The Yanks are in Toronto for two-game series with Roy Halladay starting tonight. That screams “split,” but you know the Yankees are glad they’re facing Halladay in Toronto tonight because it means they won’t be facing him as a Red Sock over the weekend. The Jays didn’t trade Halladay, but they did make one big deadline deal, while the Yankees made a smaller one, both with the Cincinnati Reds.

The Jays got younger and cheaper by trading Scott Rolen (34 and due $11 million in 2010) for fellow third-baseman Edwin Encarnacion (26 and due $4.75 million next year), relief pitcher Josh Roenicke, and minor league righty Zachary Stewart. The trade was made at Rolen’s request and blows a giant hole in the Blue Jays’ infield defense, as Rolen was a former Gold Glover who could still pick it at the hot corner, while Encarnacion is the worst defensive third baseman in baseball.
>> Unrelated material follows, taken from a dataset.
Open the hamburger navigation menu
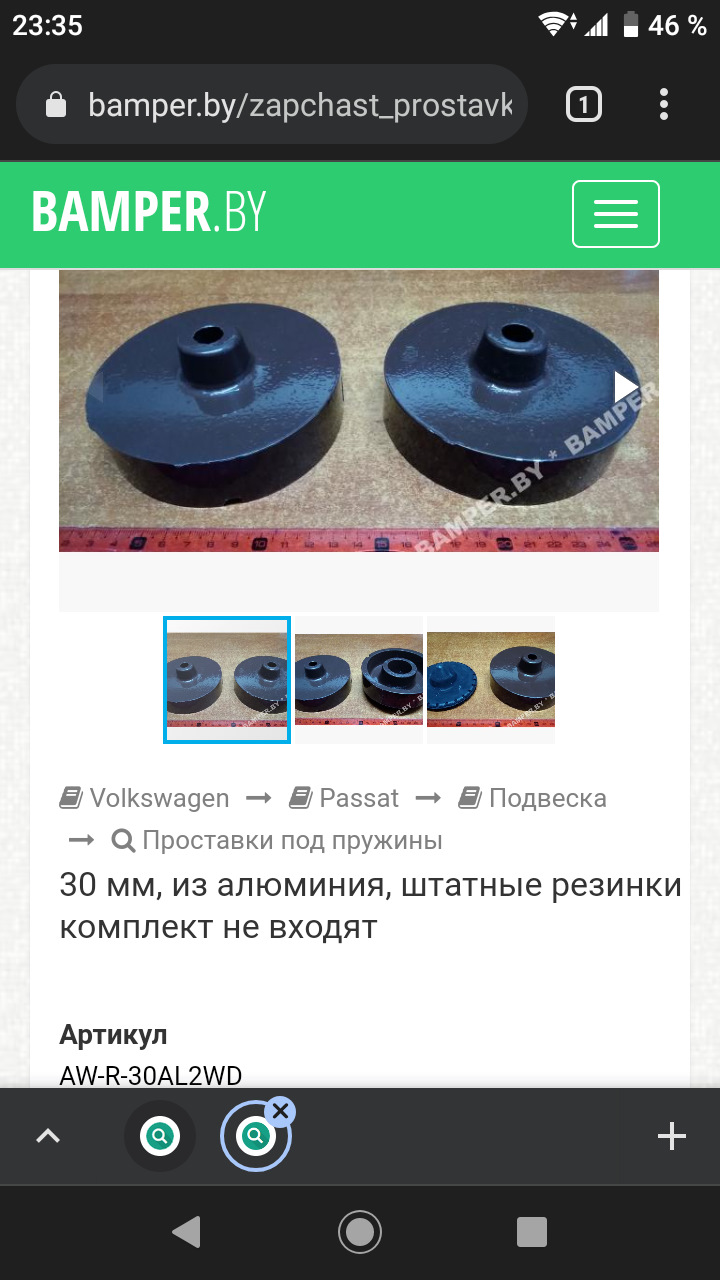This screenshot has height=1280, width=720. coord(615,214)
Like new Seattle Mariner Ian Snell, Encarnacion is a “change of scenery” pick-up, a player who had long been in the doghouse of his former team, the Reds, and whose performance the Blue Jays are hoping was suffering as a result. Prior to joining the Blue Jays on Friday, Encarnacion was having his worst major league season (.209/.333/.374 in just 43 games, the latter due to a fractured wrist suffered in late April).
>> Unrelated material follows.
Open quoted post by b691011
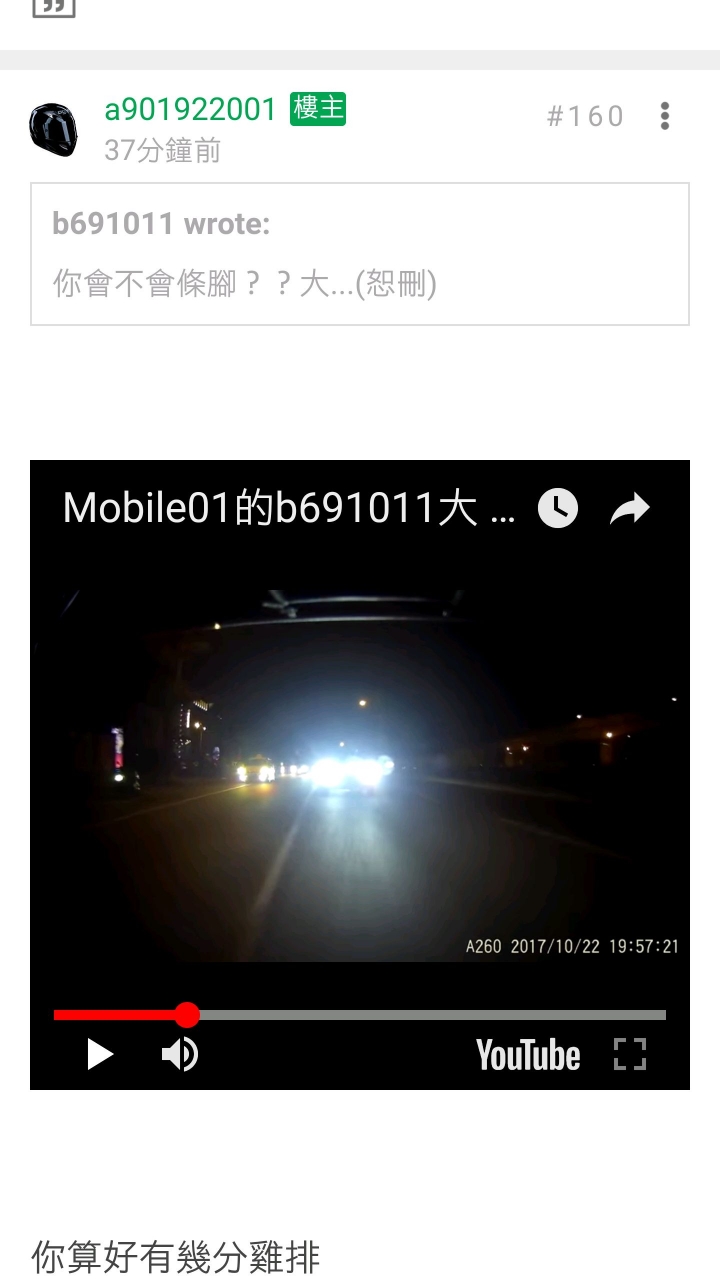720x1280 pixels. coord(359,254)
Roenicke, a 27-year-old righty (as of today) and the nephew of former Yankee Gary, has seen only incidental major league action over the last two seasons, but has been dominant in Triple-A over the same period (2.55 ERA, 10.1 K/9, 3.75 K/BB, just two homers allowed in 67 innings). He throws in the upper 90s and could become Toronto’s closer in short order and for the foreseeable future. He’s in the Toronto pen now. Stewart was a third-round pick in last year’s draft out of Texas Tech. He was a college closer, but started seven games each in High-A and Double-A this year with excellent results only to return to relief in Triple-A. It’s unclear what the Jays plan to do with him just yet, but while he may not be a future star, he’s a good addition to their system.

The Yankees picked up the man who replaced Encarnacion at third the day that the latter hit the DL, utility man Jerry Hairston Jr. It’s difficult to remember now, but Hairston began his career as the Orioles’ second baseman, and there was a brief period during which it wasn’t clear whether the Orioles were going to commit to him or to Brian Roberts at the keystone. The O’s ultimately made the right choice, turning Hairston into a utility man in his age-28 season of 2004, then sending him to the Cubs that winter with current Cubs second-sacker Mike Fontenot for Sammy Sosa.
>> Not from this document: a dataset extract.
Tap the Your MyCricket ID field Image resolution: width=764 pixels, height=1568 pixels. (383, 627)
Thus began Hairston’s career as an itinerant utility man, spending a year and a half each with the Cubs, Rangers, and Reds while playing ever position but pitcher and catcher. That ability to bounce around the diamond saved Hairston’s major league career as he hit just .253/.324/.358 through his age-31 season in 2007. Then last year he had that fluke year that it seems every bench player is entitled to at some point in his career, hitting .326/.384/.487 for the Reds while playing, in order, short, left, center, right, second, and third. He made $500,000 that year, but the impressed Reds re-signed him for $2 million only to watch him return to his previous level of production (.254/.305/.397).

Hairston joins the Yankees as a strong defensive outfielder, solid defensive middle-infielder, poor defensive third baseman, inexperience first baseman (less than one full game), and a right-handed bat unlikely to out-hit Cody Ransom (career: .233/.321/.401). For that, the Yankees gave up 20-year-old A-ball catcher Chase Weems. Though only in his second pro season, Weems has yet to start hitting and was buried in a suddenly catching-rich system. No loss there, but Hairston doesn’t really represent a gain either.

Andy Pettitte starts for the Yankees tonight. In three starts since the All-Star break, Andy has posted a 2.70 ERA and struck out 23 against just 3 walks and one homer in 20 innings, but has gone 0-1 with the Yankees losing two of those starts. Facing Halladay tonight, he’s staring another hard-luck loss in the face. Here’s hoping we get the compelling pitchers duel that promises.

Home Run Hinske starts in right tonight against his former team and bats ninth. The rest of the Yankee lineup has the usual suspects in the usual places.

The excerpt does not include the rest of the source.